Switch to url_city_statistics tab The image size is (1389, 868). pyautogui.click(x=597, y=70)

________________________________________

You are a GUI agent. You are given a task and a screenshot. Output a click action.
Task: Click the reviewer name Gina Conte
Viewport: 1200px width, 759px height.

________________________________________

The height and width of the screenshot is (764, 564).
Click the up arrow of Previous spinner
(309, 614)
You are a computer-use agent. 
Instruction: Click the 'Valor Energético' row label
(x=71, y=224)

________________________________________

» Task instructions:
Turn the part of the records that opens with the line containing "You are a computer-use agent." and closes with the line containing "(x=71, y=224)", both ends included, into a Markdown table with the columns Row and Line. Number the rows and leave out any blank lines.

» Exercise result:
| Row | Line |
|---|---|
| 1 | You are a computer-use agent.  |
| 2 | Instruction: Click the 'Valor Energético' row label |
| 3 | (x=71, y=224) |